Yul-han turned. “Mother,” he said. “Remember that she comes from a city family. And I, too, do not wish to have an old-fashioned wedding. What! I go through all that clownery?”

He spoke with unusual energy, and Il-han was surprised that his quiet son could for the moment at least again resemble his older brother. But Sunia was not patient.

“Are we not to have a decent wedding?” she demanded. “True, we are poor now as everyone is, but not too poor to see our sons properly married. Sons? That older brother of yours refused to be married. Alas, where is he these many years and he with no wife to care for him? We do not even know where he is. All the more then must we see to it that your wedding is performed according to law and tradition.”

“Mother,” Yul-han urged, “I beg you let it be as I wish.”

It was now time for Il-han to interfere. “Sunia, we must consider. It is true the times have changed and I am not sure the change is evil. I remember our own wedding day with no great pleasure — all that folly of ashes thrown at me when I left this house to go to yours and all my relatives flocking after me as I went and that wedding chest carrier with his face blackened to make people laugh! And you, with your face painted thick with white powder and your yellow-and-blue coat and red skirt and your family bowing when I came in! And all through the wedding feast we were teased until I was afraid you would cry and streak your painted face. And then when they tied my two legs together and hung me from the beam of the house and they pretended to beat the soles of my feet to make me promise them another feast! Those three nights I spent in your father’s house as bridegroom were not joy, I can tell you, what with teasing friends and neighbors listening at our door.”

Sunia heard this with eyes growing wider as she listened.

“And all these years you have kept this inside yourself!”

Il-han laughed. “Until now, when I bring it out to defend my son!”

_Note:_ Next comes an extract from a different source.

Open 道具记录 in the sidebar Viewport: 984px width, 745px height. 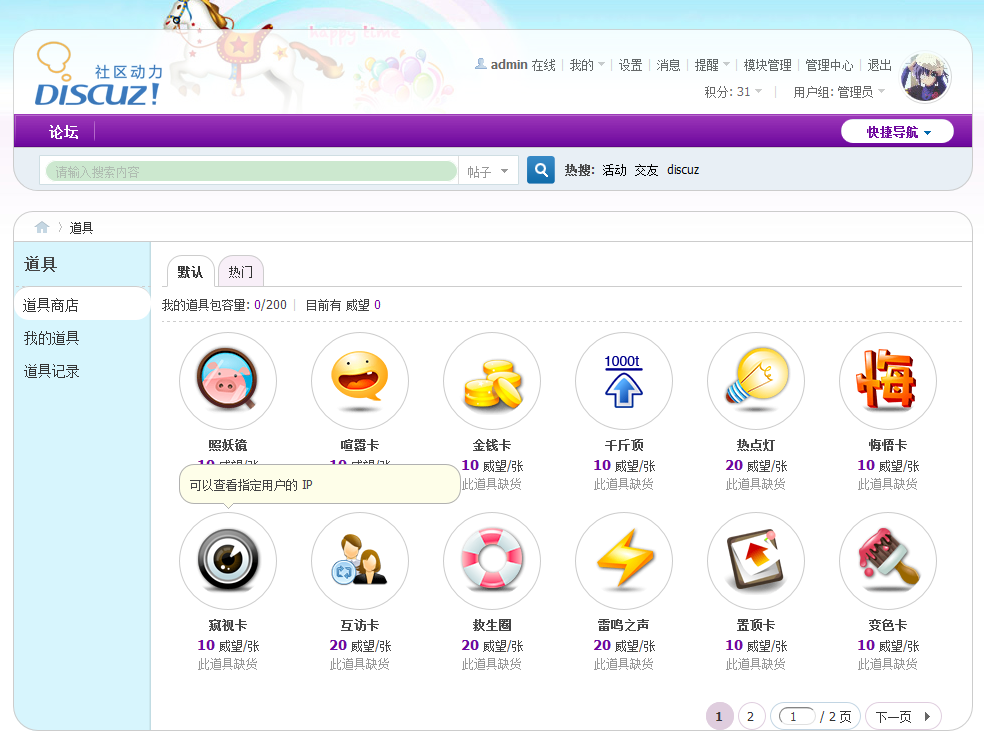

They stood, two men against the lone woman, and she could only yield unhappily. She looked at them mutely and Il-han nodded to Yul-han and he went out and brought back the tall handsome girl, whose fresh skin and dark lively eyes showed health. She was not bold, in spite of her composed ways, for she bowed to Il-han and did not speak until he spoke.

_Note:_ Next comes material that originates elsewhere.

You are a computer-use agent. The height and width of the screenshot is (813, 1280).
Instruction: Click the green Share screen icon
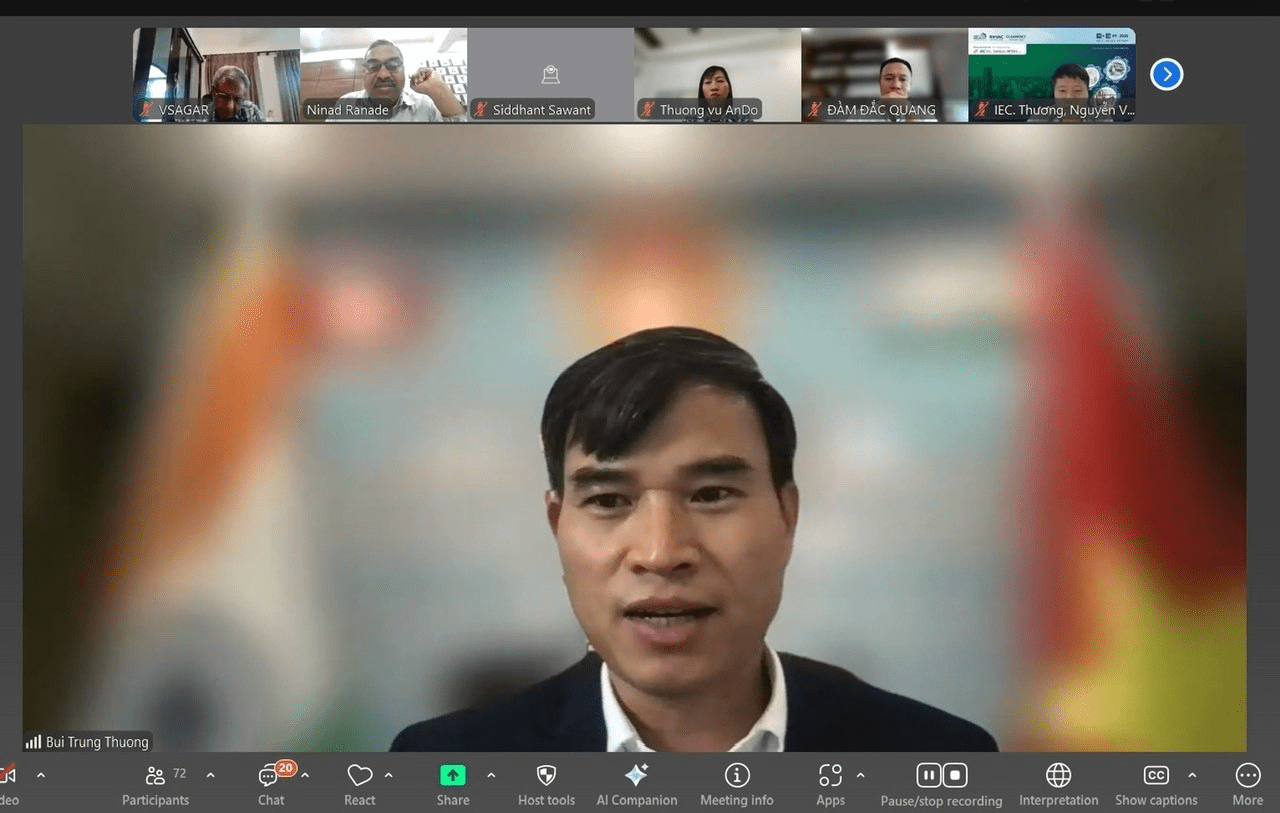[x=452, y=776]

He put on his tortoiseshell spectacles and looked at her in silence and then he nodded his head.

“Welcome to my house,” he said. “We break custom here but the times are new.” With this he took off his spectacles. “Forgive me,” he said. “It is not discourtesy that makes me put on spectacles. My eyes are not what they once were.”

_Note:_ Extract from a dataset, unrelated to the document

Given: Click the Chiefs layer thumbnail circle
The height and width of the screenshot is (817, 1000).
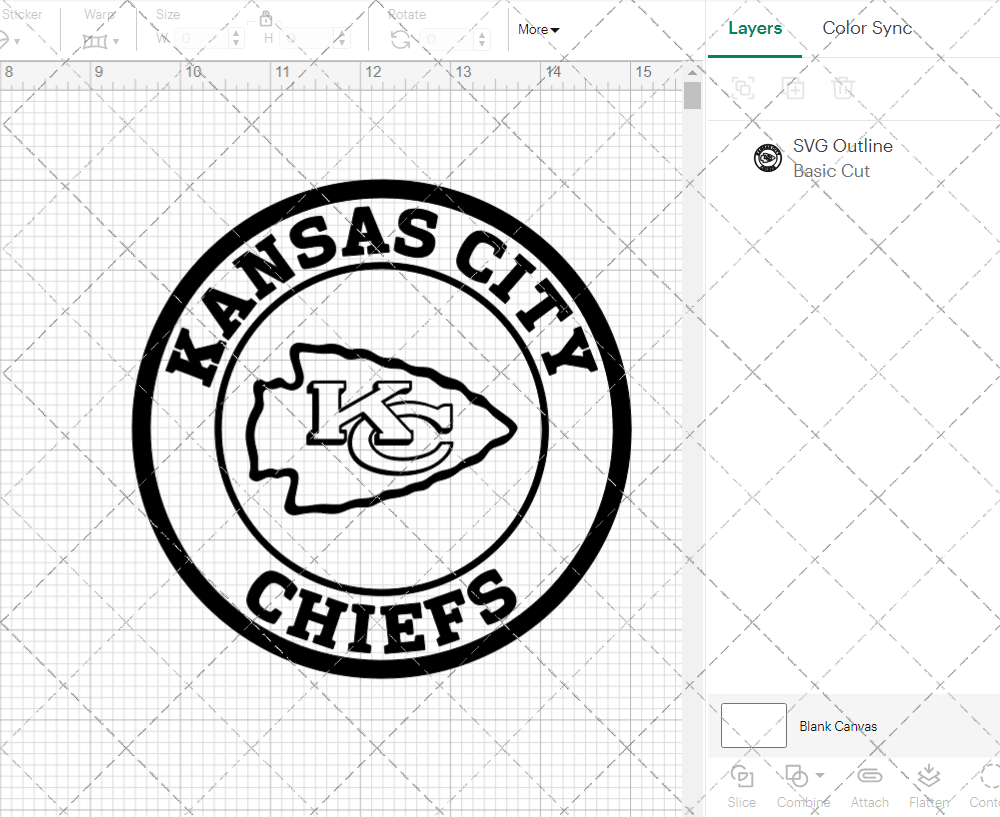Looking at the screenshot, I should coord(767,157).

This was true, for the midnight teaching by the light of flickering candle made his eyes dim.

“Necessity is no discourtesy nowadays, sir,” she said.

There was no more to say, and in a few minutes she went away as gracefully as she had come, pausing at the door to look back at Sunia.

“If you please, good Mother,” she said sweetly. “Come with me.”

She held out her hand and Sunia could not resist the gentle voice, the pleading eyes. Hand in hand, the two women left the room.

Now Yul-han was left alone with his father and he knew the time had come to confess that Induk was Christian. He did not know whether his father would accept the marriage when he knew, and he had tried to prepare Induk. Indeed only yesterday they had talked long on the necessity and he had begun thus:

“How shall I tell my mother that our wedding will be according to the Christian ceremony? You know how women enjoy our old-fashioned weddings.”

“Leave your mother to me,” Induk had replied. “Tell only your father. If we are wise in what we say, we shall win them separately and each will help us with the other.”

She had a calm assurance, this young female who was to be his wife, and sometimes Yul-han felt a certain awe of her. Where did she find this wisdom? Could it be that her strange religion did indeed communicate a power unknown to him? She never spoke of religion, not even to ask him if he had read the book she had given him, nor did she ask him if he would be Christian too. Yet he knew that she made her prayers to the unknown god, and she went every seven days to the Christian temple. Now and then, however, she spoke of the missionary, sometimes with laughter, for he was very foreign, yet always with respect.